**Work to be completed:** Write out exactly, with both ends included, the lines that run from the line containing "Task: Click the 更多 link in the traffic panel" to the end of the entries. Pictures are not part of the answer.

**Data for review:**
___

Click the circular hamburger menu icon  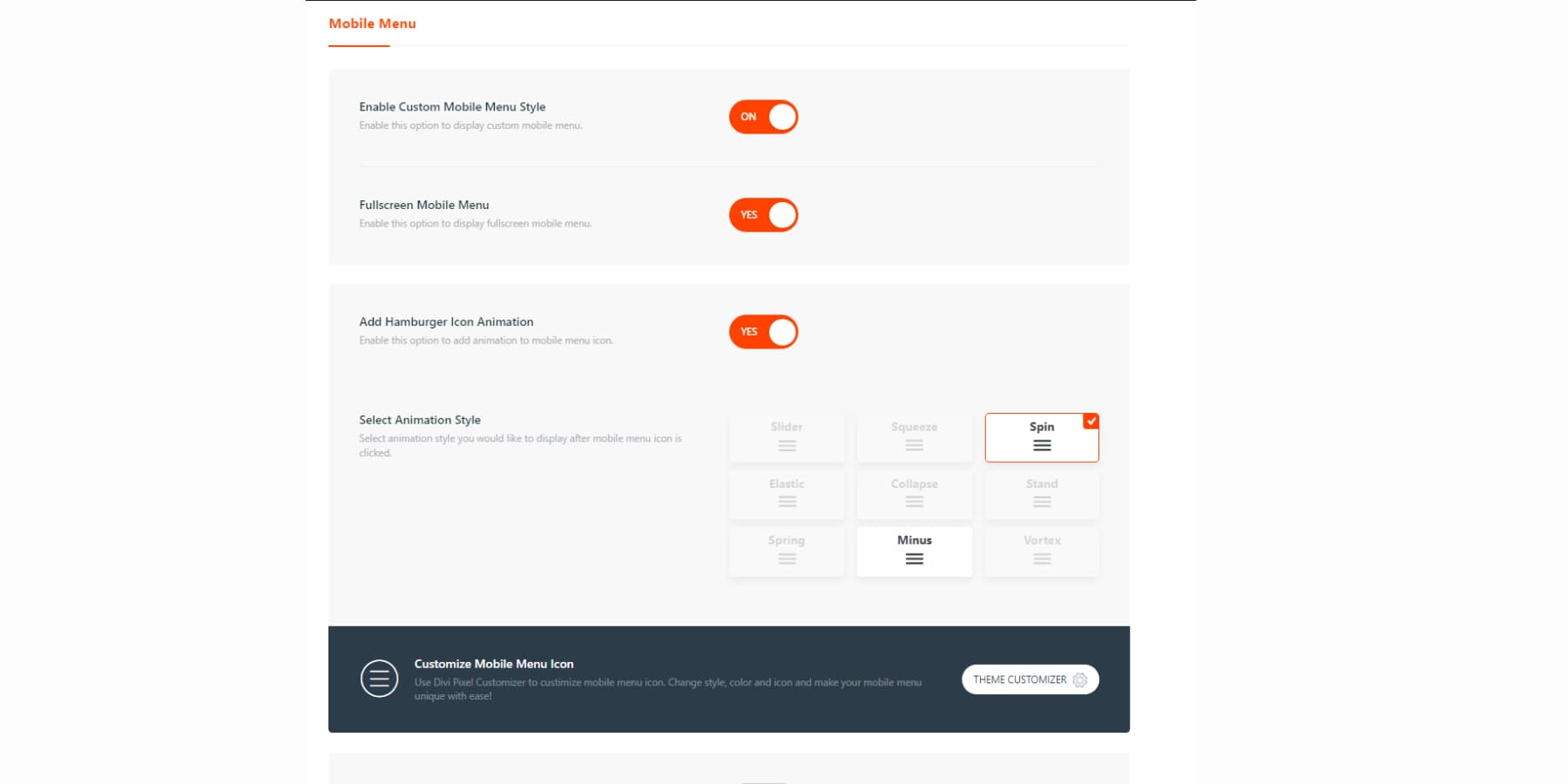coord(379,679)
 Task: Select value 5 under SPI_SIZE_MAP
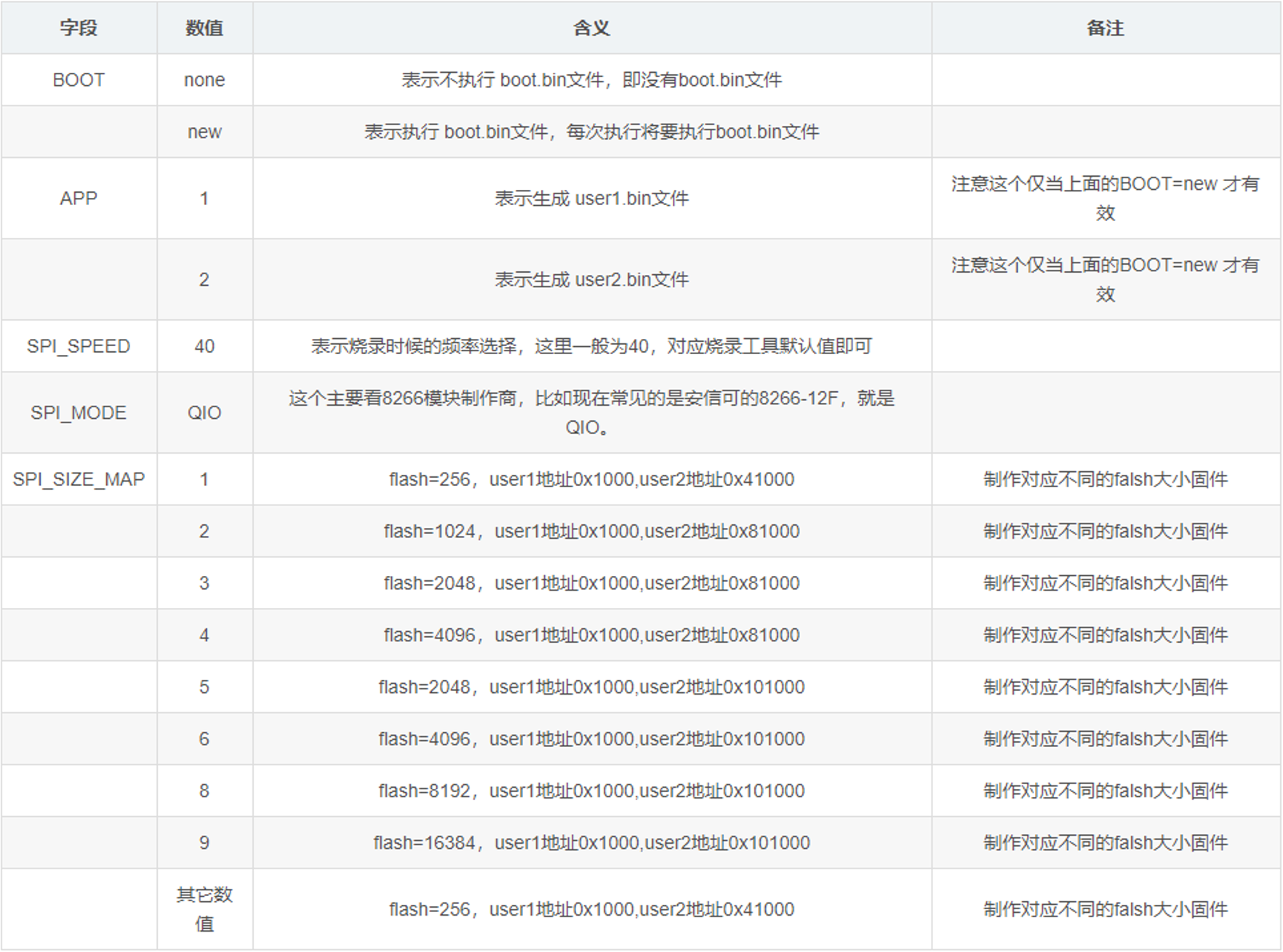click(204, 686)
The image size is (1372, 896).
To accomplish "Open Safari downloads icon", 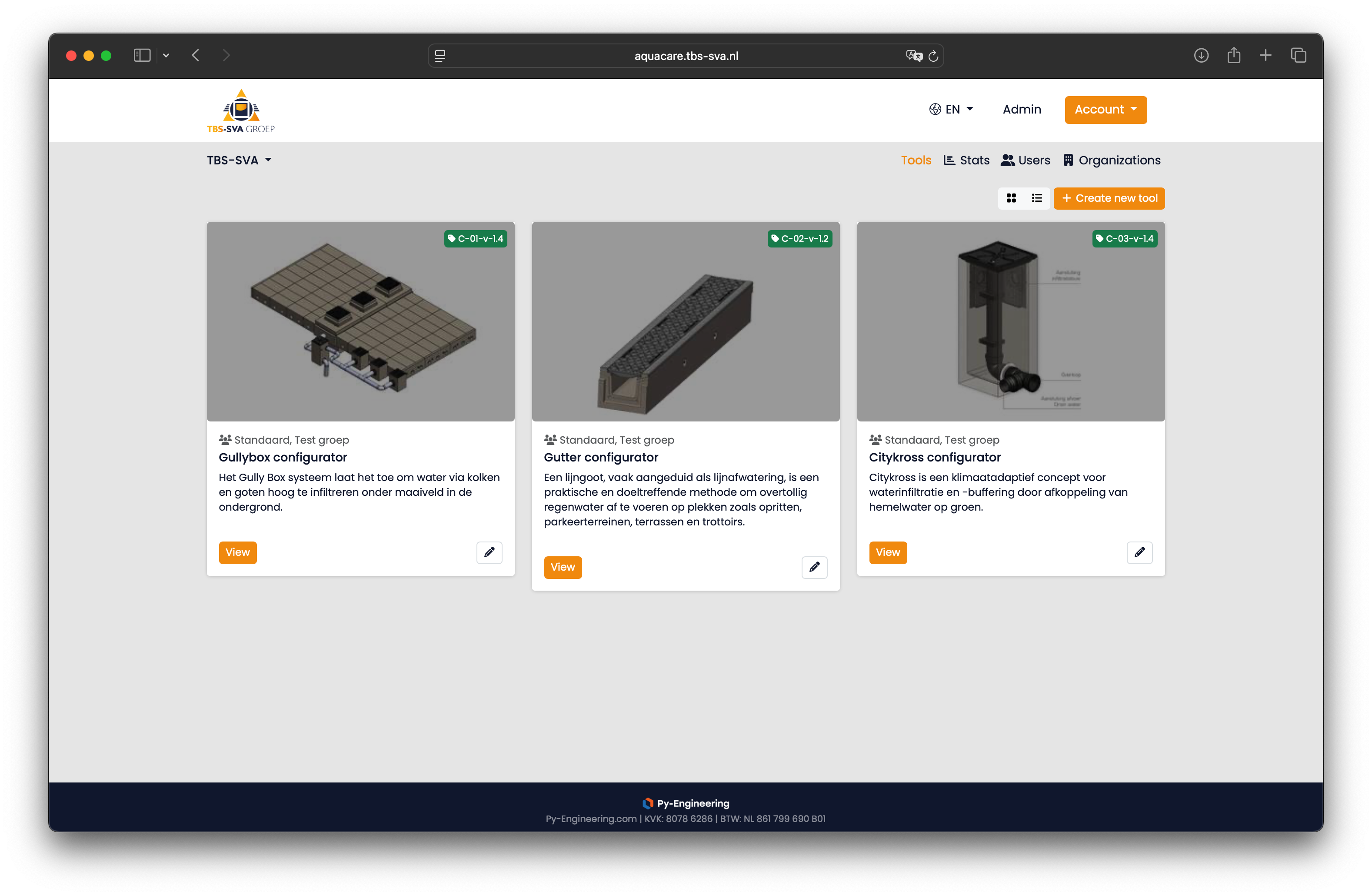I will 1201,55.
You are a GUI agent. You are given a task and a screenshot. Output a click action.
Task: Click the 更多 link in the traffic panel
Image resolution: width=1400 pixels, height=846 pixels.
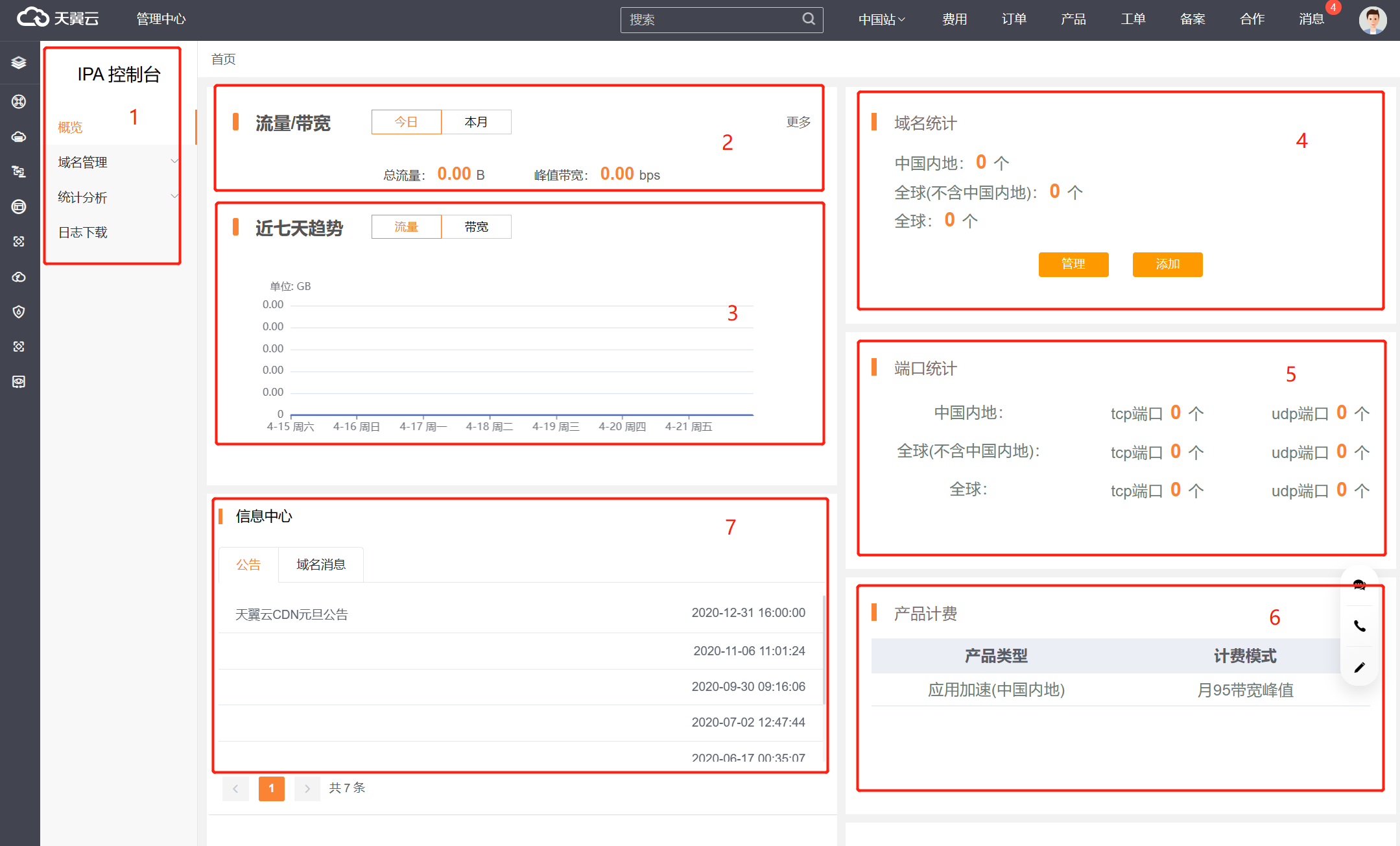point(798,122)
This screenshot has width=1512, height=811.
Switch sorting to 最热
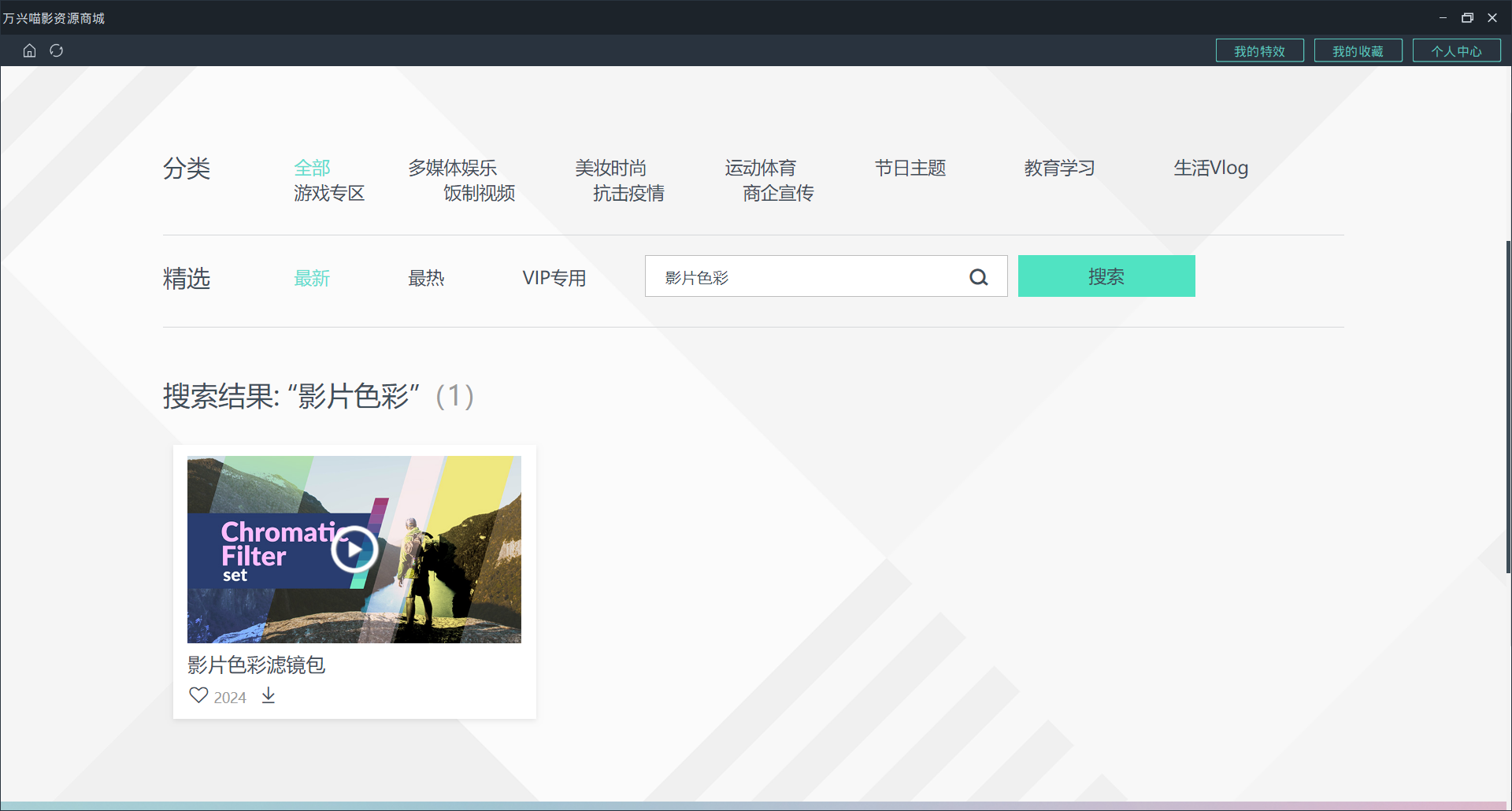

___

**Exercise output:**
Task: Click the 更多 link in the traffic panel
Image resolution: width=1400 pixels, height=846 pixels.
point(798,122)
This screenshot has width=1512, height=811.
Switch sorting to 最热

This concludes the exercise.